Bob's pets growing up (a cat named Trouble and a dog named Schnapps, as described to Julie in "The Strange Secret of Matthew Fuseli") are based on pets I grew up with.
Merlyn is based directly on a cat my late sister acquired during a band tour in 1981 whom I took in after her death in 1986.
Baskerville is an original creation for purposes of the TASK FORCE stories. He was named by Bob...
Is there anything special about the creation of Bob & Julie's children?
Nathan shares a birth date and time with my oldest daughter Rebekah. The final stages of his birth, as seen in the last scene of "United States v. Hawkins", are taken more-or-less directly from the events surrounding her birth in real life.
Laura shares a birth date and time with my daughter Raychel.
James and Jillian share a birth date and time with my son Luke
Did you have an inspiration for Shina Arikawa?
In Hero Games' old electronic magazine Digital Hero, issue #19 had an article by Michael Surbrook on Anime Martial Arts. One of the three characters he used as an example was a 19th-century female ronin by the name of Shina Arakawa. When I started redesigning Julie, I felt she needed the equivalent of an "Alfred" when she returned to the United States from Japan pre "You All Meet in a Lab". Something told me to go with Shina, so I gave her an immortality mutation, upgraded her gun to a Desert Eagle, expanded her origin out so that she was a family retainer for Clan Ishikawa at the time Julie was growing up in Japan, and inadvertantly mis-spelled her name in the process of doing all that.
What about Holo-D?
Doctor Destroyer's technical database as of "The Battle of Detroit" was always going to be delivered to Bob after his fake suicide and drive most of the next 10 years' worth of stories in-universe. In retrospect, I'm not sure what prompted me to make its interface an intelligent and snarky hologram -- it just sort of happened as I was writing the first scene to "The Legacy of Doctor Destroyer." After that, I shrugged my shoulders and ran with that concept for all it was worth.
Where did you get the idea for Jocelyn Sher?

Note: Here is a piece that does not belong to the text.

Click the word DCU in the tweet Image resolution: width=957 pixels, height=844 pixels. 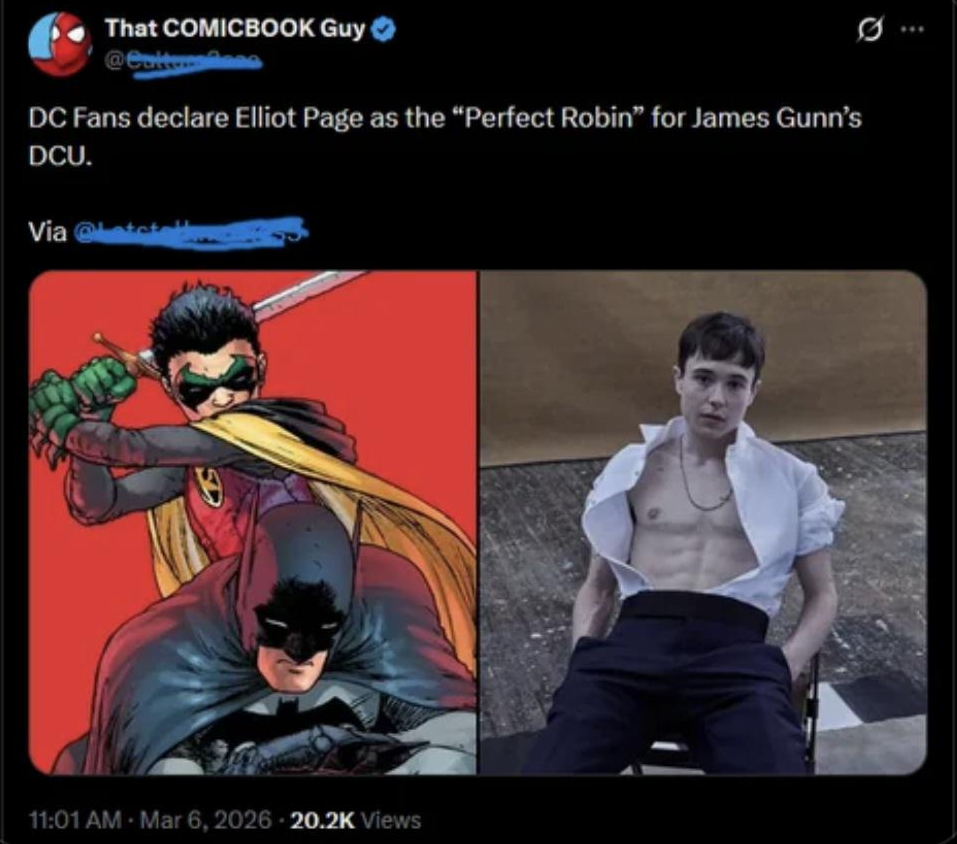point(61,156)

Jocelyn didn't even exist as an idea until after writing "Extinction Event" and Raychel had talked me into letting her mother live (more on that below). She originally started as an idle What-if exercise on how Bob would handle having an illegitimate child of his own -- which helped kick the story "The Destroyer Wars" to its ignition point (see below). The timing between "Extinction Event" and "The Destroyer Wars" was perfect to have Bob and Jocelyn first meet as adults if I assumed that her mother Judith was pregnant when she originally broke up with Bob. Her creation also aided in splitting "The Manifestation" off from "Cliques" as its own separate story.